══ Bereitgestellter Auszug ══
Den besonderen Stellenwert einer einheitlichen Kommunikation und Informationsvermittlung betonte die Präsidentin der Österreichischen Apothekerkammer, Ulrike Mursch-Edlmayr. Das sei vor allem deswegen wichtig, „um den Patienten Kompetenz und Sicherheit im Umgang mit Medikamenten zu vermitteln.“ Die neue Antiinfektiva-Leitlinie leiste hier einen essentiellen Beitrag. (lt/am)

Tipp: Unter www.arzneiundvernuft.at stehen die Leitlinie und auch der Patientenfolder zum Download zur Verfügung. 

Antibiotika-Resistenz in Österreich

Bei AURES handelt es sich um den jährlich erstellten offiziellen Bericht des Gesundheitsministeriums zur aktuellen Situation der Antibiotikaresistenz in Österreich. Ziel von AURES ist es, nachhaltige, vergleichbare und repräsentative Daten verfügbar zu machen.

Die wichtigsten Ergebnisse für 2016:
  
Humanpathogene, invasive bakterielle Erreger
  

• Streptococcus pneumoniae: Fünf invasive Isolate waren gegenüber Penicillin resistent. Bei Makroliden ist die Resistenzrate im Vergleich zu 2015 praktisch unverändert.

• Staphylococcus aureus: Die MRSA-Rate lag bei 7,1 Prozent. Im Jahr 2016 wurde bei keinem invasiven S. aureus-Isolat eine Resistenz gegenüber Vancomycin bestätigterweise detektiert.

• Escherichia coli: Die Resistenzrate bei Aminopenicillinen (50 Prozent) ist seit 2012 im Wesentlichen stabil geblieben. Im Vergleich zu 2015 ist es zu einem leichten Rückgang der Resistenzrate bei Fluorchinolonen (von 20 auf 19,8 Prozent) sowie zu einem Anstieg der Resistenzraten bei Chephalosporinen der 3. Generation (von 9,7 auf zehn Prozent) sowie bei Aminoglykosiden (von sieben auf 7,8 Prozent) gekommen.
═══
══ Bereitgestelltes Material ══
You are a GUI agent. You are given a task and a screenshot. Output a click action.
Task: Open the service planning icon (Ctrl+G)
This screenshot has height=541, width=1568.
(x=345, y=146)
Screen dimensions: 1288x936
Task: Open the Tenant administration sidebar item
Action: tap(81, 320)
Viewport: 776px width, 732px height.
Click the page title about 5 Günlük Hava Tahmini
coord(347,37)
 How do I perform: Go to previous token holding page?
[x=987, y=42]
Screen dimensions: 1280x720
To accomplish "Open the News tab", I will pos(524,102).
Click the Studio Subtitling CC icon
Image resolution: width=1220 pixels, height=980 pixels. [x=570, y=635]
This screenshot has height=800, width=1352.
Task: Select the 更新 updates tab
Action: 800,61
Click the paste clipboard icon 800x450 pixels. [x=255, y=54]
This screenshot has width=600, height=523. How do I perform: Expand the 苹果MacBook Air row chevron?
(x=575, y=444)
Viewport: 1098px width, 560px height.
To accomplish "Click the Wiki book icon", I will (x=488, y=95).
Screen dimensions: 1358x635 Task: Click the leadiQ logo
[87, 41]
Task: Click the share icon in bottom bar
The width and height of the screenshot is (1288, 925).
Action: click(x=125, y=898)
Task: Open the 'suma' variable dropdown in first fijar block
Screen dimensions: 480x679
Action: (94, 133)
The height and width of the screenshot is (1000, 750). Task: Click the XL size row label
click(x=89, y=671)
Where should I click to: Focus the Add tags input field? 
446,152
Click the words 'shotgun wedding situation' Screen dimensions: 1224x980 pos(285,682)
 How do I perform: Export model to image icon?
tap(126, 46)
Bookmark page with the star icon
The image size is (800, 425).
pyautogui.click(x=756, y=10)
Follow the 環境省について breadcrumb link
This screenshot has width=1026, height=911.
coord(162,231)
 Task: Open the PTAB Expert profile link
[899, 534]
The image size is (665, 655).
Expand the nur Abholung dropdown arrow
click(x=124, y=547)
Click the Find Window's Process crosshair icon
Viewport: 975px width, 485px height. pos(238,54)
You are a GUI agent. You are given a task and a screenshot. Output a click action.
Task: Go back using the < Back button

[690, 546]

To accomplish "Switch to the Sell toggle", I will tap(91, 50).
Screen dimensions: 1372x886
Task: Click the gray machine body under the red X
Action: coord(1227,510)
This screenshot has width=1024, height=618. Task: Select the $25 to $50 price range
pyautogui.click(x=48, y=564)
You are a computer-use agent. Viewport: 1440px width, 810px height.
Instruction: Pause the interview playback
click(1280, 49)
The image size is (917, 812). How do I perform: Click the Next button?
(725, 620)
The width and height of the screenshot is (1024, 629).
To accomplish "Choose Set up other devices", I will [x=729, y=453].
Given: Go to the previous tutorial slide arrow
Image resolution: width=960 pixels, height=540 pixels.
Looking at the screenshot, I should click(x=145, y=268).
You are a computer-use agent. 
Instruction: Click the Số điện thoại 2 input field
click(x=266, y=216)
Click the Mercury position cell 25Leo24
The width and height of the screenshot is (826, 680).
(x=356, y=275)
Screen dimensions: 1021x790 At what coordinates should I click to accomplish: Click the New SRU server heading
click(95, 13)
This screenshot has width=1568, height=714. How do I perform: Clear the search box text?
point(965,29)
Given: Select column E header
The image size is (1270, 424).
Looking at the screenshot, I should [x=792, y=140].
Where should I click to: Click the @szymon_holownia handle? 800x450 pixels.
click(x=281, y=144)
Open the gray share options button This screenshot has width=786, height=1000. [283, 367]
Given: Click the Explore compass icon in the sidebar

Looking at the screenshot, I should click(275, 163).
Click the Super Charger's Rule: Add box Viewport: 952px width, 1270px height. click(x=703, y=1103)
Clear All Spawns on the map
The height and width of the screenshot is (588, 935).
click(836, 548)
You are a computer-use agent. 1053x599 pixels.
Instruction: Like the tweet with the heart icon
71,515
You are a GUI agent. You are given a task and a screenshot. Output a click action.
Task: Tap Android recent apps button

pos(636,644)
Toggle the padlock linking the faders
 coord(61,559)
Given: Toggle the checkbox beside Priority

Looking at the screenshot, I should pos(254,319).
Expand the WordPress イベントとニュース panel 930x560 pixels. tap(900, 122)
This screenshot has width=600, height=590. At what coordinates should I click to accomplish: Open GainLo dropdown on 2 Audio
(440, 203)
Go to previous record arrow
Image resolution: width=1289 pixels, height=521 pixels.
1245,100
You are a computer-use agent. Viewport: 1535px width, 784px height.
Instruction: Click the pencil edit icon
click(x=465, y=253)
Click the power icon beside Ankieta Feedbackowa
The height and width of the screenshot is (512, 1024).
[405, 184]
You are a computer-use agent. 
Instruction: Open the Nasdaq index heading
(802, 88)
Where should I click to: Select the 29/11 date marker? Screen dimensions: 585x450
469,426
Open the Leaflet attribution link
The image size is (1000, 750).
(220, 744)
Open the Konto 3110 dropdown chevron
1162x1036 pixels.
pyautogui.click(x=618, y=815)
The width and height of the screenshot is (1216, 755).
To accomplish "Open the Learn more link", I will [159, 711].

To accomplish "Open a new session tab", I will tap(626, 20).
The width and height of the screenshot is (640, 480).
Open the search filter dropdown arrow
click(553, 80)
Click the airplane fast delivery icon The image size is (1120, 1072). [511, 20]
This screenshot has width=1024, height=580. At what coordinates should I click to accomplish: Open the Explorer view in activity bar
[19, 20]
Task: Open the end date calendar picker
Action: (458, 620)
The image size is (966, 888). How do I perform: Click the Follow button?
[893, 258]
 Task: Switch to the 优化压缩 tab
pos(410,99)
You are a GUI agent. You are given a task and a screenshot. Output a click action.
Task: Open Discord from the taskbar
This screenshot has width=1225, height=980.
═══
Arbeitsaufträge:
**a.** Geben Sie den Auszug zur Antibiotikaresistenz von „Bei AURES handelt“ bis „Vancomycin bestätigterweise detektiert.“ wortgetreu wieder.
**b.** Wie hoch lag laut dem Auszug zur Antibiotikaresistenz die MRSA-Rate bei Staphylococcus aureus?
**c.** Wie könnte der Auszug zur Antibiotikaresistenz nach seinem letzten Satz weitergehen? Schreiben Sie die Fortsetzung.

Gelöste Aufgaben:
**a.**
Bei AURES handelt es sich um den jährlich erstellten offiziellen Bericht des Gesundheitsministeriums zur aktuellen Situation der Antibiotikaresistenz in Österreich. Ziel von AURES ist es, nachhaltige, vergleichbare und repräsentative Daten verfügbar zu machen.

Die wichtigsten Ergebnisse für 2016:
  
Humanpathogene, invasive bakterielle Erreger
  

• Streptococcus pneumoniae: Fünf invasive Isolate waren gegenüber Penicillin resistent. Bei Makroliden ist die Resistenzrate im Vergleich zu 2015 praktisch unverändert.

• Staphylococcus aureus: Die MRSA-Rate lag bei 7,1 Prozent. Im Jahr 2016 wurde bei keinem invasiven S. aureus-Isolat eine Resistenz gegenüber Vancomycin bestätigterweise detektiert.

**b.** Bei 7,1 Prozent.

**c.**
• Enterokokken: Die Resistenzrate gegenüber Aminopenicillin und Aminoglykosiden ist im Vergleich zu den Vorjahren unverändert.

• Klebsiella pneumoniae: Von 2015 auf 2016 ist es zu einem Anstieg der Resistenzraten bei Chephalosporinen der 3. Generation von 8,4 auf 9,6 Prozent sowie zu einem Rückgang der Resistenzrate bei Fluorchinolonen von 11,7 auf 9,8 Prozent gekommen. Die Resistenzrate bei Aminoglykosiden ist bei 4,8 Prozent stabil geblieben.

• Pseudomonas aeruginosa: Die Resistenzraten gegenüber Carbapenem stiegen auf 12,9 Prozent (+0,7 Prozent), gegenüber Piperacillin/Tazobactam auf 13,8 Prozent (+1,9 Prozent) und gegenüber Ceftazidim auf 11,3 Prozent (+1,4 Prozent).

Humanpathogene, nicht-invasive bakterielle Erreger
  

Die folgenden Daten geben österreichweit die Situation im niedergelassenen Bereich im Vergleich zu Krankenhäusern zwischen 2012 und 2016 wider.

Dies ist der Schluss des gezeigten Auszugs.